[[ Data to use, beginning ]]
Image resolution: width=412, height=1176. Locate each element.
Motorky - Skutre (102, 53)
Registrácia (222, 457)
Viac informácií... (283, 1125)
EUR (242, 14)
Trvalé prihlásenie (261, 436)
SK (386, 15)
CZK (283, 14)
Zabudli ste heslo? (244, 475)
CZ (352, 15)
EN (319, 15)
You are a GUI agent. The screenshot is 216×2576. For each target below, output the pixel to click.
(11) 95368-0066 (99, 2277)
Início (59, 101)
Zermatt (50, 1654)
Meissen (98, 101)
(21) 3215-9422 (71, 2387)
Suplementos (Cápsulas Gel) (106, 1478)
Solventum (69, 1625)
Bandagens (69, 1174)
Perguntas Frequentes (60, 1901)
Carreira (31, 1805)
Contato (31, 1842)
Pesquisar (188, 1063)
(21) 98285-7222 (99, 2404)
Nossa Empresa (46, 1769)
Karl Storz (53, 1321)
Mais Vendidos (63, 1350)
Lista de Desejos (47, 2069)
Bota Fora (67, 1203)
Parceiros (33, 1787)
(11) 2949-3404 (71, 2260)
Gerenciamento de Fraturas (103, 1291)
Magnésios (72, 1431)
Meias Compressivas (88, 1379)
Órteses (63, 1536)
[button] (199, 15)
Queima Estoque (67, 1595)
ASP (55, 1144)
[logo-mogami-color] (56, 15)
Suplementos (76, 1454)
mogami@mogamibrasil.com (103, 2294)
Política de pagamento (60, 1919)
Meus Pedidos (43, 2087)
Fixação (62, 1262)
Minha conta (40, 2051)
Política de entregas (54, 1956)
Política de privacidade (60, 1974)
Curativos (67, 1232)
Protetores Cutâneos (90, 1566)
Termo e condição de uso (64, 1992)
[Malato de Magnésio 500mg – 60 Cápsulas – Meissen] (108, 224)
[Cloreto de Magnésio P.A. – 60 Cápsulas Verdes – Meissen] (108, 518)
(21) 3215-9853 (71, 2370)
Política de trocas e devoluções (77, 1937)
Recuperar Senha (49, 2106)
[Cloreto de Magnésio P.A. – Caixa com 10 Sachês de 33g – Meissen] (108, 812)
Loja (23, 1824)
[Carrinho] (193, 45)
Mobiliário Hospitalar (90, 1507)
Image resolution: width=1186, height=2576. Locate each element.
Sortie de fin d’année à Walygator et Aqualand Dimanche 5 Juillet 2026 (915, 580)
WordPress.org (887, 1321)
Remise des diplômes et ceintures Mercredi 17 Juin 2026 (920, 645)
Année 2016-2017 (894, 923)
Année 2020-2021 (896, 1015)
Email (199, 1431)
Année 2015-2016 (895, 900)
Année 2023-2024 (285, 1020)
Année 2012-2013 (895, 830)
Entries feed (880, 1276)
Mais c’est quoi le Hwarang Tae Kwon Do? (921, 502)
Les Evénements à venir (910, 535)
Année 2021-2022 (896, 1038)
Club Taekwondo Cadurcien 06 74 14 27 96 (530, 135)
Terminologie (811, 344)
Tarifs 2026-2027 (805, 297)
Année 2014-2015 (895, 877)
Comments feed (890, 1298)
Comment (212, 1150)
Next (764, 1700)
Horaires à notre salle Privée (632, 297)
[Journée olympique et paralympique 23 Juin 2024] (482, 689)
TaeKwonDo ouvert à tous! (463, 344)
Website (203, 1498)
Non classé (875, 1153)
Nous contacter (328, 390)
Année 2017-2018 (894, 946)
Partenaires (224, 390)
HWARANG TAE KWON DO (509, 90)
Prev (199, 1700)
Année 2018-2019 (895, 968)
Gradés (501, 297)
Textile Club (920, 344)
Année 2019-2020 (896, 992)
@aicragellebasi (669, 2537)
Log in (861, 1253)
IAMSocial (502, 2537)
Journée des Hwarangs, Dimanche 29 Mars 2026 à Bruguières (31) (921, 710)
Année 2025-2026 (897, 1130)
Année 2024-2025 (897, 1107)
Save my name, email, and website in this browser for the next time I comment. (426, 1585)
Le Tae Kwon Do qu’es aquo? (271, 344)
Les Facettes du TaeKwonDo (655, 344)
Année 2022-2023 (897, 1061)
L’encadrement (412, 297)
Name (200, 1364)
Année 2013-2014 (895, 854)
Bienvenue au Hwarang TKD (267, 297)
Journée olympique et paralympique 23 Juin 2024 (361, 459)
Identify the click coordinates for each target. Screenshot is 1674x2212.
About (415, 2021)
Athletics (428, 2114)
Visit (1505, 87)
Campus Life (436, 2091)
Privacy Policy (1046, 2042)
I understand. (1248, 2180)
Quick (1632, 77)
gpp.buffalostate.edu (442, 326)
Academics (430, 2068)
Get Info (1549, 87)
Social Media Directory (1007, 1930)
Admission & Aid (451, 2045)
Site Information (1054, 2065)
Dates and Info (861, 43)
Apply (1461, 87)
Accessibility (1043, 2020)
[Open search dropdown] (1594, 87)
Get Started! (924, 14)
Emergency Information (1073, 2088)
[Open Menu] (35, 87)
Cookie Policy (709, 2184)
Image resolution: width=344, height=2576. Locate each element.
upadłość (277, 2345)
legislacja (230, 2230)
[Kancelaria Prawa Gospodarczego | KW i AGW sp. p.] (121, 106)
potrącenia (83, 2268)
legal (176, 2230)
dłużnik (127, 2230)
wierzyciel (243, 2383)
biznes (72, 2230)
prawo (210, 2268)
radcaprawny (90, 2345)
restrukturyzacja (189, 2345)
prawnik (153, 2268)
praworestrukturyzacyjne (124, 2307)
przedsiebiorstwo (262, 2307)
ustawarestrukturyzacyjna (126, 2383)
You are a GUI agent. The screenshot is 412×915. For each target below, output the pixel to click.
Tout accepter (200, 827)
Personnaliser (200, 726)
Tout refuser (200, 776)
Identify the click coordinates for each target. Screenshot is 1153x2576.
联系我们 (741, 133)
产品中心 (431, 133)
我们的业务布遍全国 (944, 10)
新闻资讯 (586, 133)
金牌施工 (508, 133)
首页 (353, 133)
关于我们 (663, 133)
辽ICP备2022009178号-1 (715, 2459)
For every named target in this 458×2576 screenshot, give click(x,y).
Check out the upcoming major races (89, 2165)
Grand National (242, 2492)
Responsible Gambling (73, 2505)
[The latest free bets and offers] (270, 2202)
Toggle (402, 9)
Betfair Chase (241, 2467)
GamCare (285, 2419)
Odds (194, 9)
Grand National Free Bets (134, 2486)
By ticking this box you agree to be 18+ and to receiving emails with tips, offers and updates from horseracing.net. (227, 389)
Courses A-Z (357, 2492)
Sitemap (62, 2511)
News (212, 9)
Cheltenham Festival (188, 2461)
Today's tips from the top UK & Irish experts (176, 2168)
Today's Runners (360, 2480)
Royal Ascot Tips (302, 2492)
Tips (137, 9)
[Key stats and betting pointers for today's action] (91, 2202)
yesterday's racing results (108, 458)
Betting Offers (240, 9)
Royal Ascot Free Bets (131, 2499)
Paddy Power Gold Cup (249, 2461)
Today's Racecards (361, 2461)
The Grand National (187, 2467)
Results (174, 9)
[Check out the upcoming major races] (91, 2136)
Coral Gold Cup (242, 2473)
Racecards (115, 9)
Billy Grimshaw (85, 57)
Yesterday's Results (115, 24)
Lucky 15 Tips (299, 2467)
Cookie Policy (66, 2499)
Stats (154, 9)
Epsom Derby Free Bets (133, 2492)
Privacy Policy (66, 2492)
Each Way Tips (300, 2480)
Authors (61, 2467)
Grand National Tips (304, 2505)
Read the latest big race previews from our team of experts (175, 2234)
[[ Data to use, end ]]
* Task directions *
Count up the lines of the data that include "Cloreto". Reply with a number only.

* Worked solution *
2